Cento messaggi, qualche bacio stampato sulle labbra e un nuovo scandalo che travolge una scuola dell'infanzia, con l'insegnante di sostegno di 41 anni che scrive al suo alunno di dieci: "Mi sono innamorata di te". L'innocenza rubata su un banco di quinta elementare, con i telefonini ancora una volta diabolici alleati nell'abbattimento di ogni barriera inibitoria.
Insegnante si innamora dell'alunno di 10 anni
"Sapessi quanto ti
spupazzerei su tutto il mio corpo", scriveva lei l'anno scorso.
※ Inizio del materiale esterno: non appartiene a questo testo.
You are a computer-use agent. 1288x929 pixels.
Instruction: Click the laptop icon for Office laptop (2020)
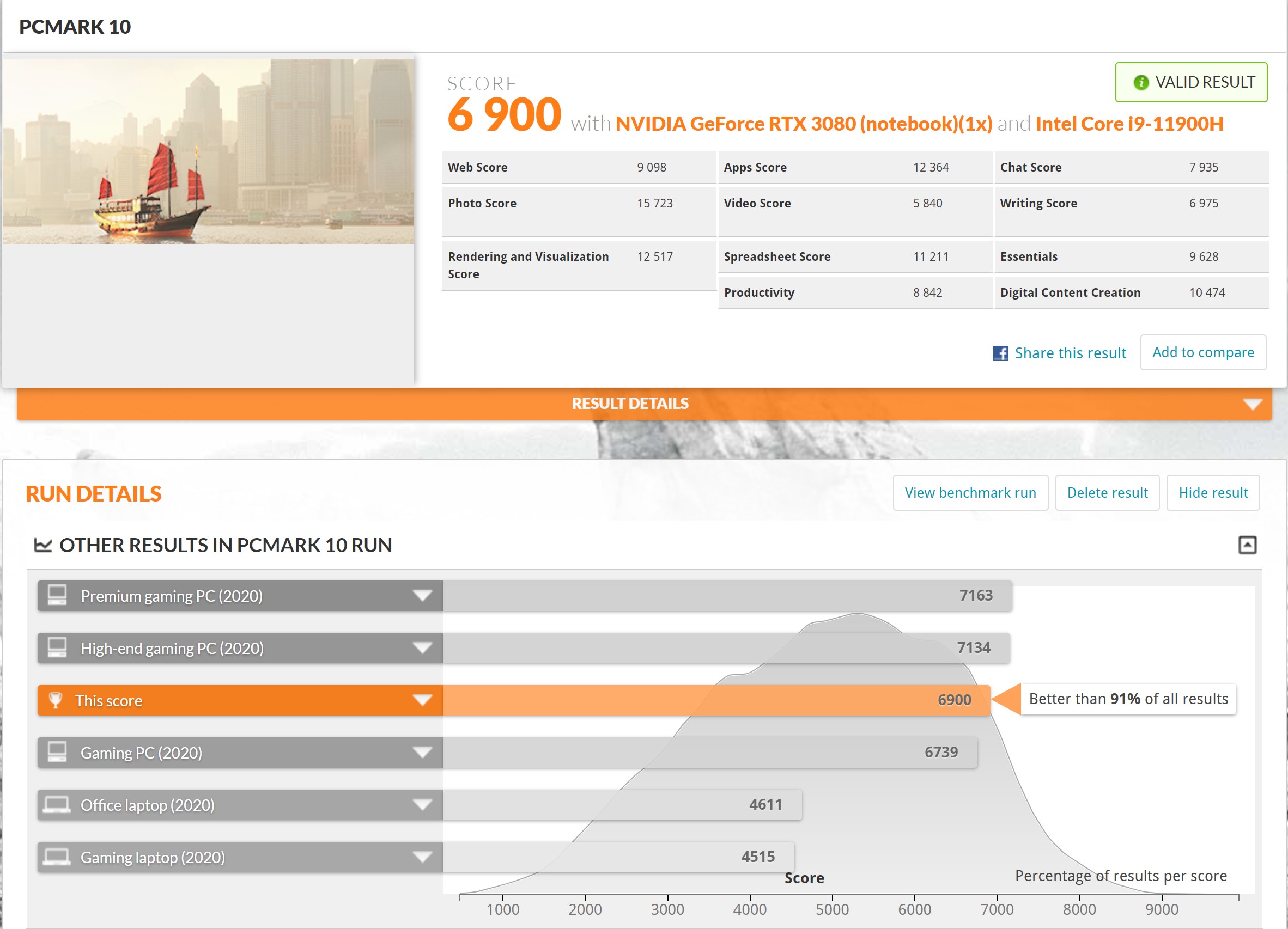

Con lui, bambino impacciato, che provava a recitare la parte dell'adulto: "Amore mio, voglio toccarti". Il caso è emerso in provincia di
Vicenza, come spesso accade grazie a una coppia di genitori che forse hanno barattato la concessione del
telefonino a 10 anni con la possibilità di controllare periodicamente le chat sullo smartphone.
Così è venuto a galla lo
strano rapporto tra quella
docente di sostegno e il loro
figlio, vicenda che ora è divenuta oggetto di un'inchiesta in Procura a Vicenza. "Un rapporto al più un po' affettuoso ma assolutamente privo di qualsiasi contenuto o risvolto di
natura sessuale", dicono al Giornale di Vicenza gli avvocati Michele Grigenti e Emanuele Fragasso junior, legali della donna. Ma i genitori del ragazzino sono agguerriti: "Lei e nostro figlio si vedevano anche fuori dalla scuola. In alcune occasioni ne eravamo a conoscenza, in altre ci
diceva che andava da un amico, salvo poi confidarci di aver
incontrato lei. Alla
psicologa ha raccontato di due
baci "
a stampo". Inaccettabile". Al momento il reato che ipotizza Barbara De Munari è quello di molestie.